CF is back in NYP again, i dunno what's gonna come but I can only pray that it will become a group that is strong and bonded, rooted in christ. Hope my service in cf will get me rooted and firm... discipline too ^^

Crusade is getting eggciting, pda com is whr i get to serve... dunno what role i will be but i'm eggcited! SM role.... i really dunno, but i'm still at tots but probably not :/

Boys brigade! currently a primer in charge... haven't been involve in BB for almost a month already... missing a lot of action and interaction wif the boys and volunteers. It's really not easy to multi task... but still I know that this ministry will still go on.... it shape lives and build character

Church involvement... woo, have been quite drain from the involvement in church plus fellowship... preparing for JMZ was draining but i guess it's something worth doing.. keep it up guys! More church stuffs coming up... classes.... and more classes.

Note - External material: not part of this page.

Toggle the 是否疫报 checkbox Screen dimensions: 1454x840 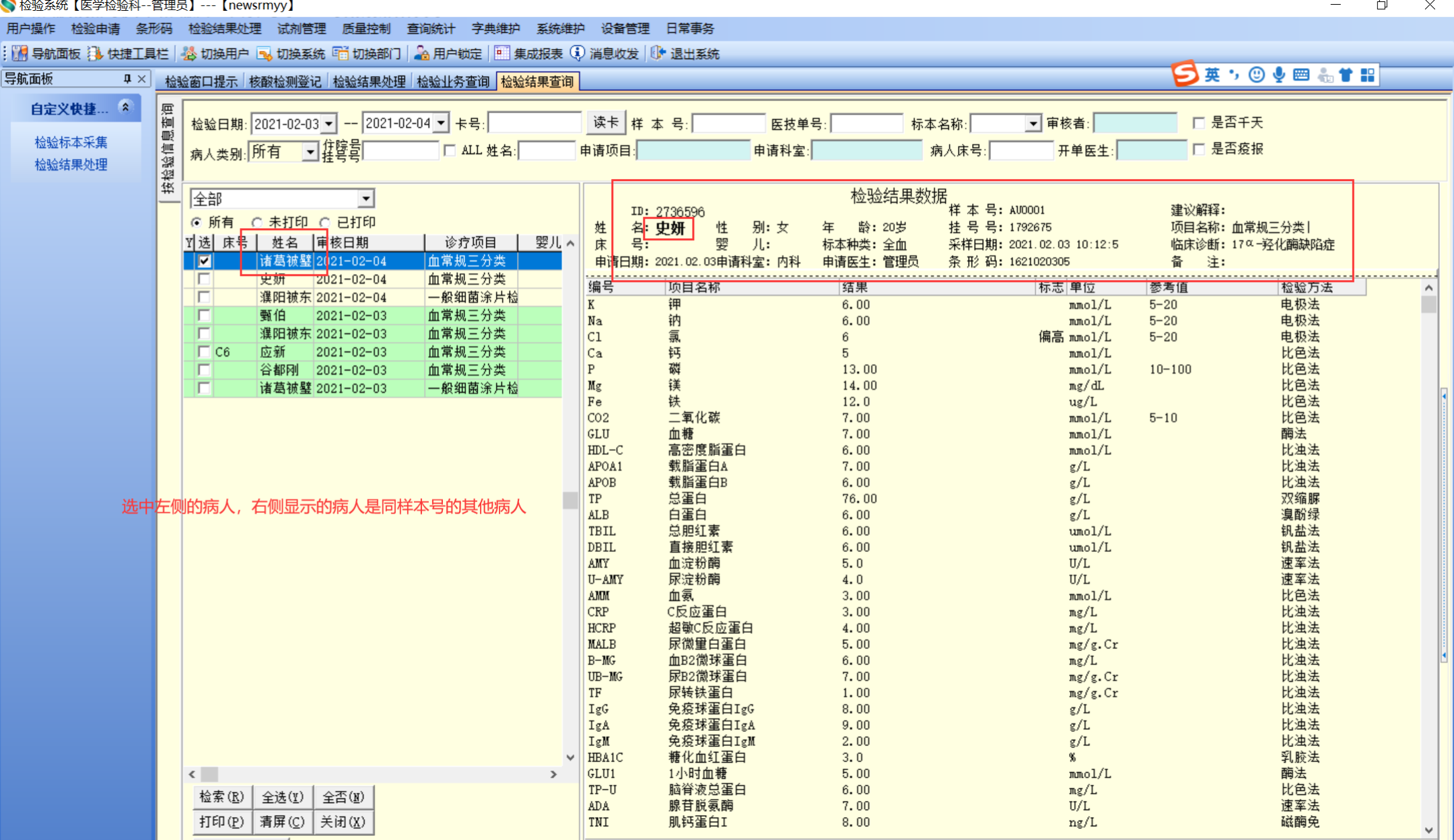pos(1198,149)
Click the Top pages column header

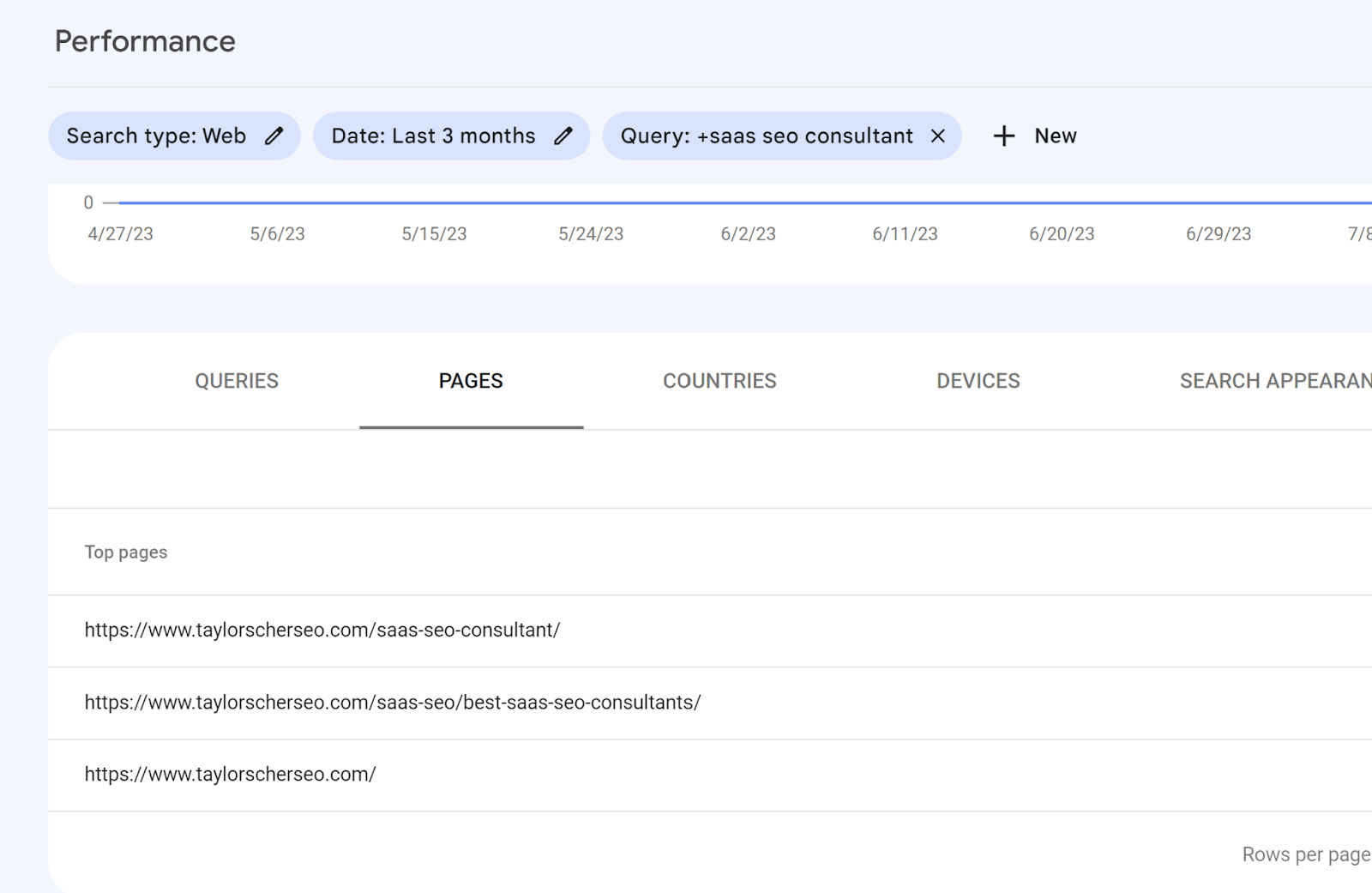pyautogui.click(x=126, y=552)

Studies... hehe! long last... i've started a bit of revision already :D 5 more weeks till common test! hope i can really make a difference this year and so on. I'll do my best... and i'll prove it :) i'm not e mugger sort... just do my homework early tat's all :) plus recap. yeah~
Social circle... haha! friends... i have many... but to find dear friends... it's not easy... I'm glad and thankful for those who have heard my cries... and sorry for those i've shut myself from... everyone is different, and have different needs... it's really hard to get one's conversation going especially when there's this gap among each other... but how to... close e gap then? still pondering... Friends out there... keep going... may things good or bad.. keep pushing... if it's really putting weight... i'll giv u support... but ultimately.... know your direction well :)
friends... if i've done anything stupid or wrong... forgive me... i too will forgive and forget... so let the matter rest and we'll conquer the future together :)

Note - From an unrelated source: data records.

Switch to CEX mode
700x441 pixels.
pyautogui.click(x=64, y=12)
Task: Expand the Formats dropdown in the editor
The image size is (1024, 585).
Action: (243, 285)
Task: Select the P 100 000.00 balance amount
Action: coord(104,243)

Family... hoho tmr is mother's day! hope to give my mummy a surprise. shh it's a secret but i'm gonna clean the whole house tmr! rawr. My mom has done all kinds of shit for my family... it's time for me to grow up and start to care for my parents by doing something :)
my uncle from my mum's side has just past away... last sat 1/5... i dunno who is he... but he's a v dear uncle in my mum's eyes... he's lyk her best ge ge ever... though he's a non-christian... but he lives lyk a true man... a man with a pure heart... i didnt even get to see the last of him till now... and i feel really ashame... today he's been rested... i feel so ashamed really and useless... and when i think about what i'm gonna do next... i stumble.... what am i going to do now? i still have many relatives out there i dun even know let alone e gospel... so what if i'm involve in many christian stuff... when my closest doesnt even see it in me that character and attitude...
ashame and useless i am...

Relationship... haiz i really dunno what i am thinking really... it feels lyk i really wanna get a relationship... but when i think about it... i guess it's really the need to have someone close to talk to... and i guess... i wouldnt need a partner for that... but i still stumble... I know... i need to ren... priortise! but i really dunno... i'm lost lyk always... but i guess this is one thing i know... if God wants you to have it... surely u will have it... if he doesnt wan you to have it... surely no matter how hard... it will be wasted... girl... u've started to crack me... but surely... if u'll the one... hehe i'll wait :)

hehe another long blog... wanna keep track of wad i've been doing before i forget so ya tata~ night and God bless!